For reference, Apremilast holds regulatory approvals in the United States (FDA), European Union (EMA), Japan, and other jurisdictions for psoriatic arthritis, moderate-to-severe plaque psoriasis, and oral ulcers associated with Behçet's disease.
Safety Considerations
Please refer to the package insert for safety information, as formal warning and contraindication data were not captured in this Evidence Pack.

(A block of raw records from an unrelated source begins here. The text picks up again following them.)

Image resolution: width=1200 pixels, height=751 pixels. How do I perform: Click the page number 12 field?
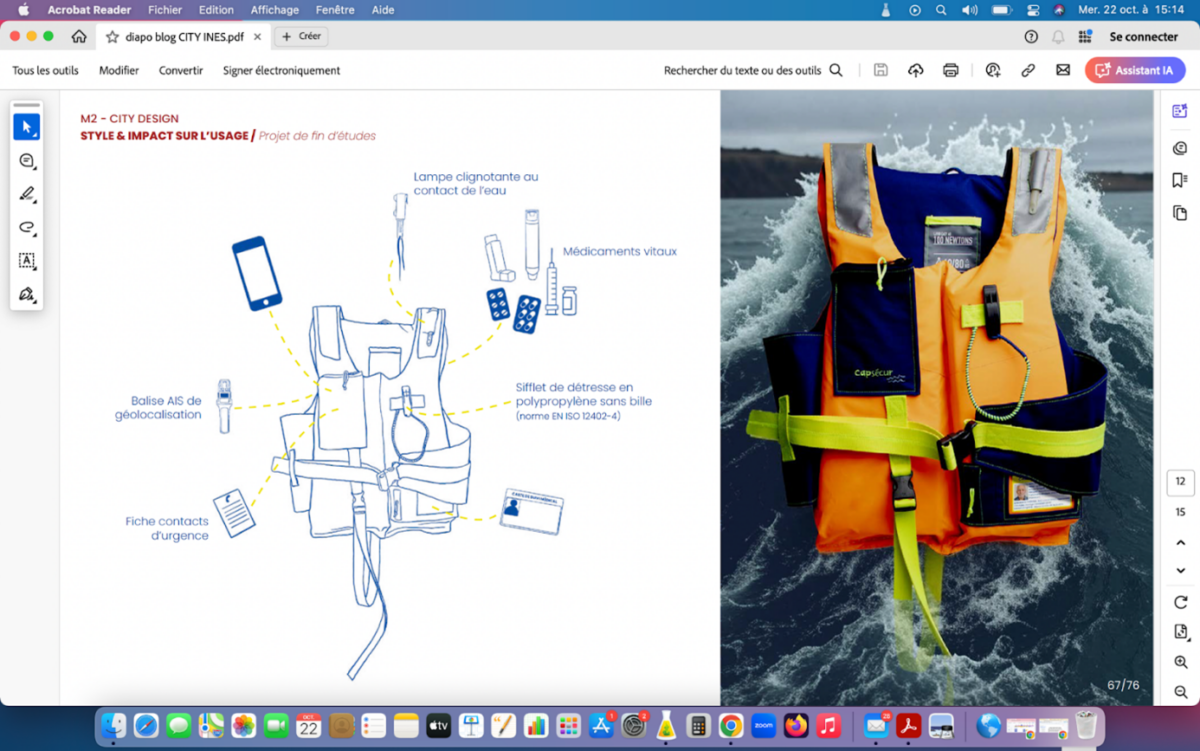(x=1180, y=482)
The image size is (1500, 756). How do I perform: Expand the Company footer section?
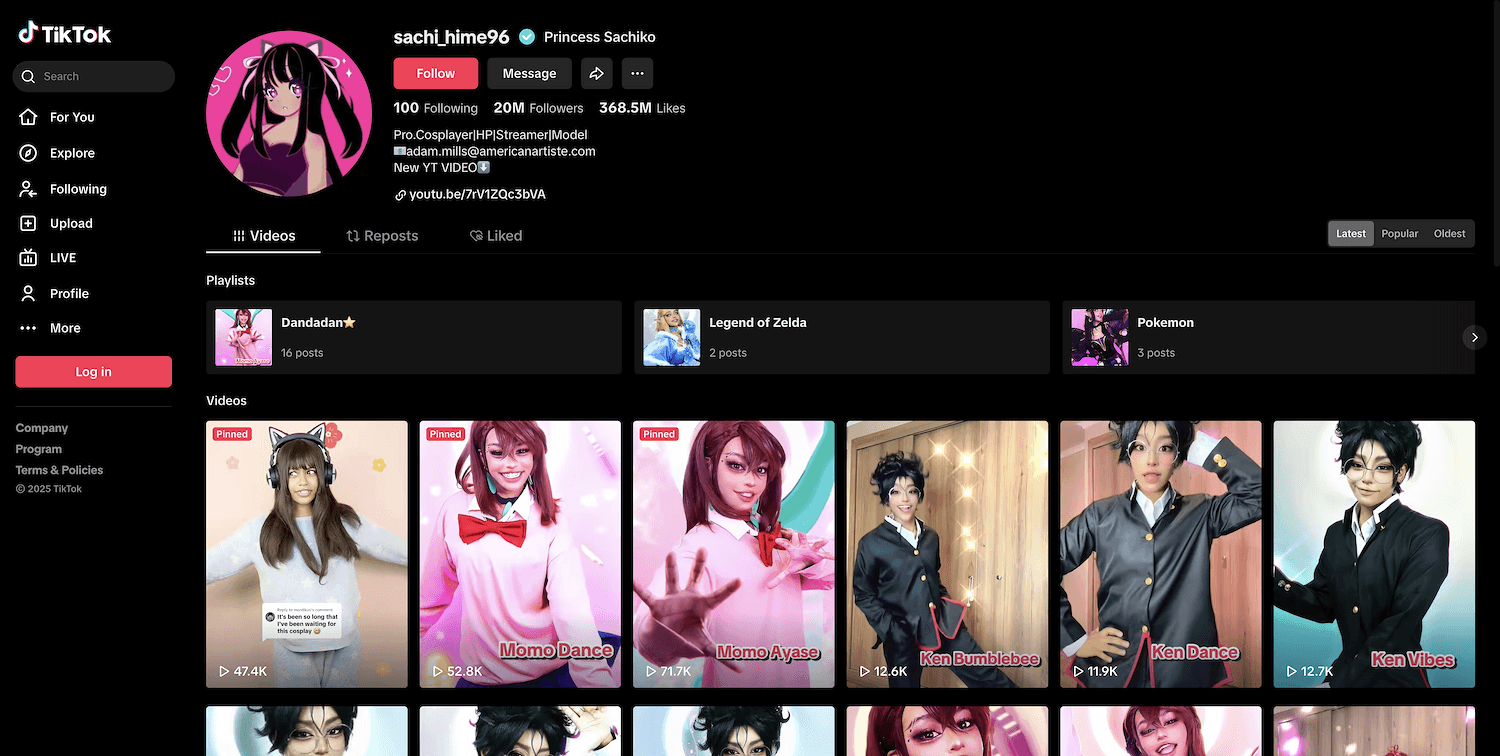42,428
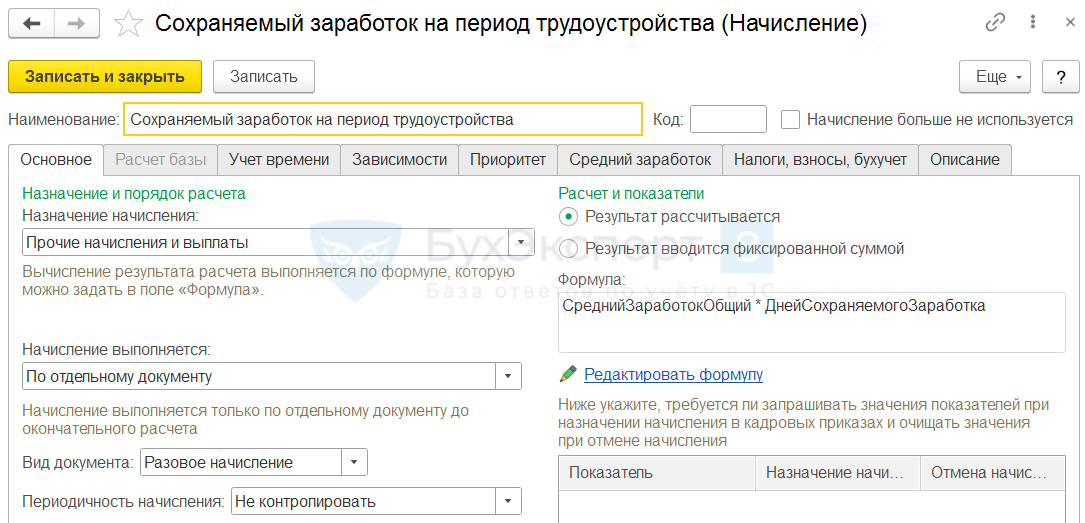Click the 'Код' input field
The height and width of the screenshot is (523, 1085).
728,119
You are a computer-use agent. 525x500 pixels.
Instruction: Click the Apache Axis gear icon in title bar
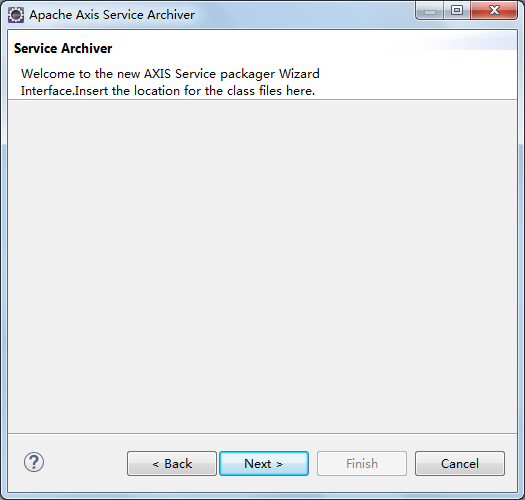(x=16, y=15)
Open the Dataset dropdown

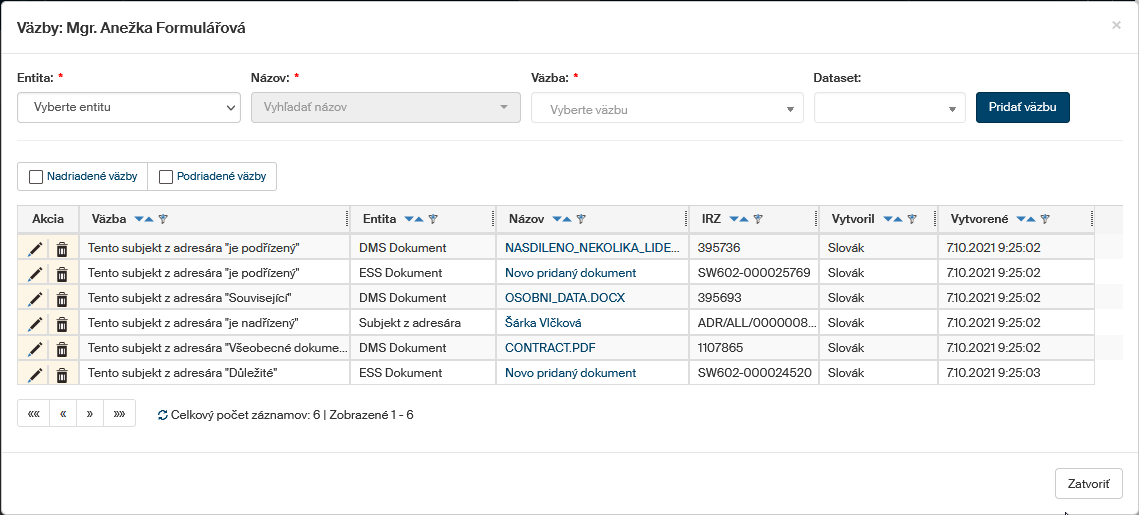pos(889,109)
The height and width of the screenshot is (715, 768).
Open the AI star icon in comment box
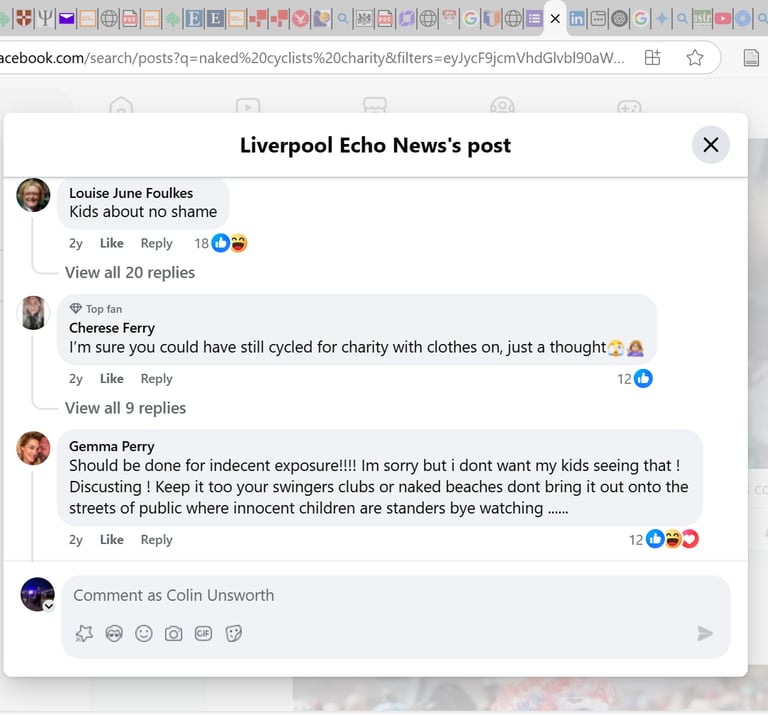tap(84, 634)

Based on the known clinical programme in psoriatic arthritis and psoriasis, the following safety signals are commonly cited in global prescribing information and may be relevant when considering RA use:
- Gastrointestinal effects: Nausea, diarrhoea, and vomiting are the most frequently reported adverse events, particularly in the first two weeks of treatment
- Weight loss: Clinically meaningful weight decrease has been observed; body weight should be monitored
- Neuropsychiatric risk: Depression, depressed mood, and suicidal ideation/behaviour have been reported; careful benefit–risk assessment is warranted in patients with a history of psychiatric illness
- Drug interactions: No significant PK interaction with methotrexate (PMID 26097790); however, strong CYP3A4 inducers (e.g., rifampicin) may substantially reduce Apremilast plasma levels
Conclusion and Next Steps
Decision: Hold
Rationale: The mechanistic basis for Apremilast in RA is scientifically sound — PDE4 inhibition targets the same Th1/Th17-driven inflammation that drives RA pathology — and early Phase 2 data provide biological proof of concept. However, the premature termination of the largest Phase 2 RCT (NCT01285310, n=237) and the complete absence of any Phase 3 programme represent major barriers. The current RA treatment landscape — featuring well-validated biologics (TNF inhibitors, IL-6R inhibitors, CD20 agents) and JAK inhibitors — sets a high efficacy bar that Apremilast has not demonstrated the ability to meet. Additionally, the drug is not registered in Singapore, adding regulatory and access complexity.
To proceed, the following is needed:
- Obtain the official termination rationale for NCT01285310 (efficacy insufficiency vs safety signal vs commercial prioritisation decision)
- Retrieve complete MOA and safety data from DrugBank and current global prescribing information (Otezla® US/EU package insert)
- Define the intended patient niche: e.g., patients ineligible for biologics, those seeking an all-oral regimen, or combination strategies with conventional DMARDs
- Conduct a Singapore HSA special import or compassionate use feasibility assessment
- If proceeding to an investigator-initiated study, design a focused Phase 2 basket trial targeting the specific RA subpopulation most likely to benefit from PDE4 inhibition (e.g., biologic-naïve, low-to-moderate disease activity)
Disclaimer
This content is for research purposes only and does not constitute medical advice. Clinical validation is required before any clinical application.